2 F. Supp. 2d 783 (E.D. Va. April 7, 1998)

(Court determines that public library does not have unfettered discretion to place content-based restrictions on the Internet access provided library patrons via library computers. Rather, such restrictions are subject to the First Amendment, and must be both justified by a compelling governmental interest and narrowly tailored to achieve that end. Left for another day was whether the actual policy enacted by the library, which prohibited access to child pornography, obscene material and material deemed harmful to juveniles under Virginia law, and the library's use of "X-Stop" blocking software to effectuate that policy, passed constitutional muster. What was clear, however, was that the ability of a library patron to apply for, and potentially obtain access to otherwise prohibited sites would not save an otherwise unconstitutional policy because of the chilling effect such a policy would have on speech. The court further held that section 230(c)(2) of the Communications Decency Act did not prevent court review of the constitutionality of the Board's actions.)

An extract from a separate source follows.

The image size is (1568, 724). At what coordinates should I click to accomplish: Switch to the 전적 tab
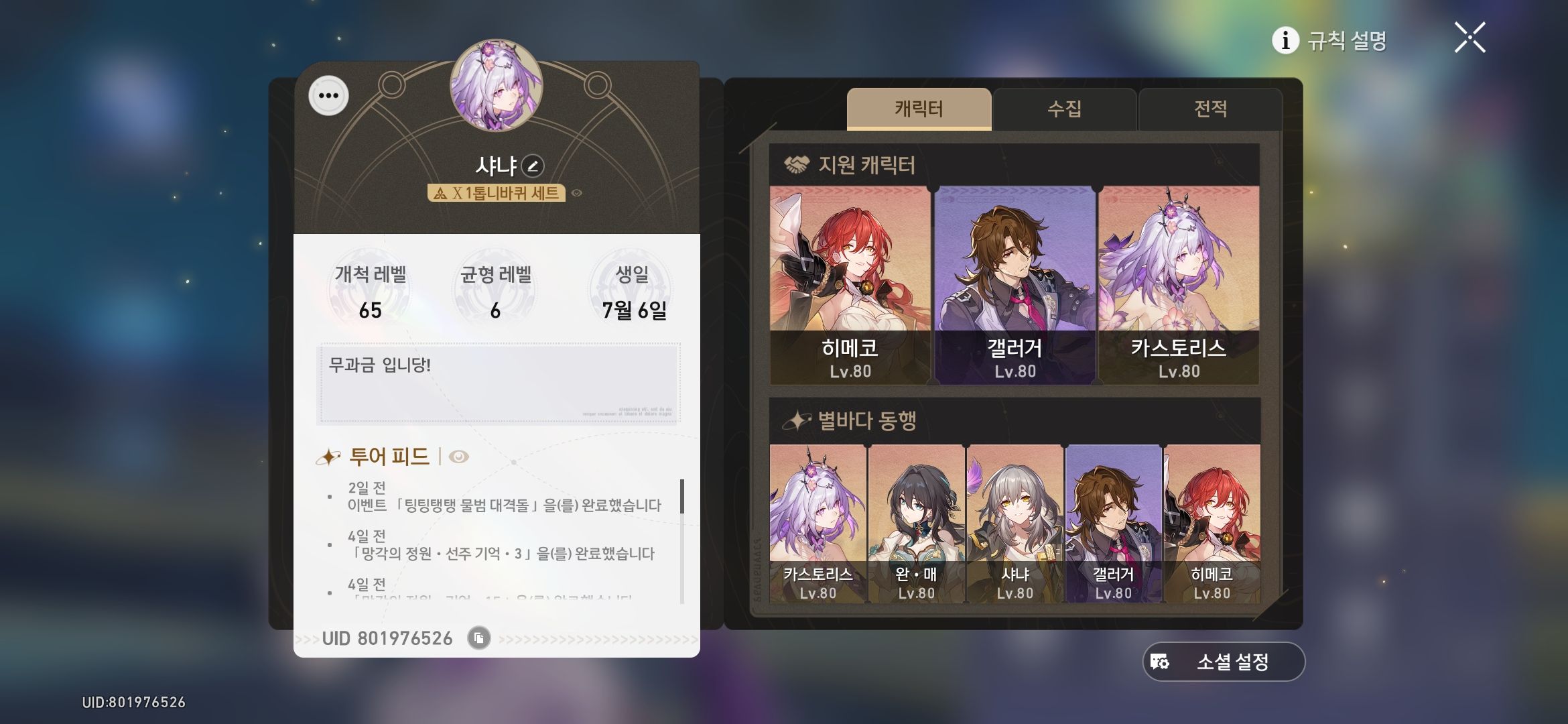point(1210,109)
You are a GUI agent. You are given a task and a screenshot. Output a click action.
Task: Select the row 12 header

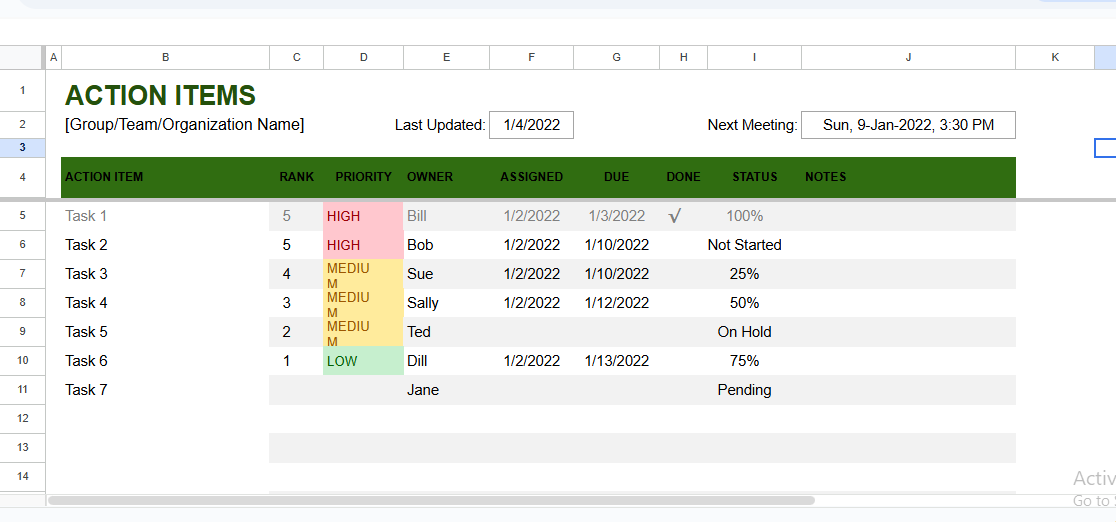point(22,418)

121 F. Supp. 2d 156 (D.N.H., September 28, 2000)

The court granted defendants' motion for summary judgment, and held that defendant Network Solutions Inc. ("NSI") did not violate plaintiffs' First Amendment rights by refusing, under its "decency policy," to register domain names that contained, in their second level domains, various sexually-oriented words and phrases.

139 Cal. App. 4th 1423, 2006 WL 1452685 (Cal. App. , 6th Dist., May 26, 2006)

Reversing the court below, the California Court of Appeals holds that the Stored Communications Act prohibits an ISP that hosted a blog's email account from disclosing e-mails sent to the blog in response to a subpoena issued in a civil litigation.  The subpoena sought production of e-mails that would permit Apple Computer ("Apple") to identify the individual(s) who transmitted trade secret information about an as yet unreleased Apple product to the blog/website Power Page, which information was the source of articles Power Page subsequently published on its blog/website.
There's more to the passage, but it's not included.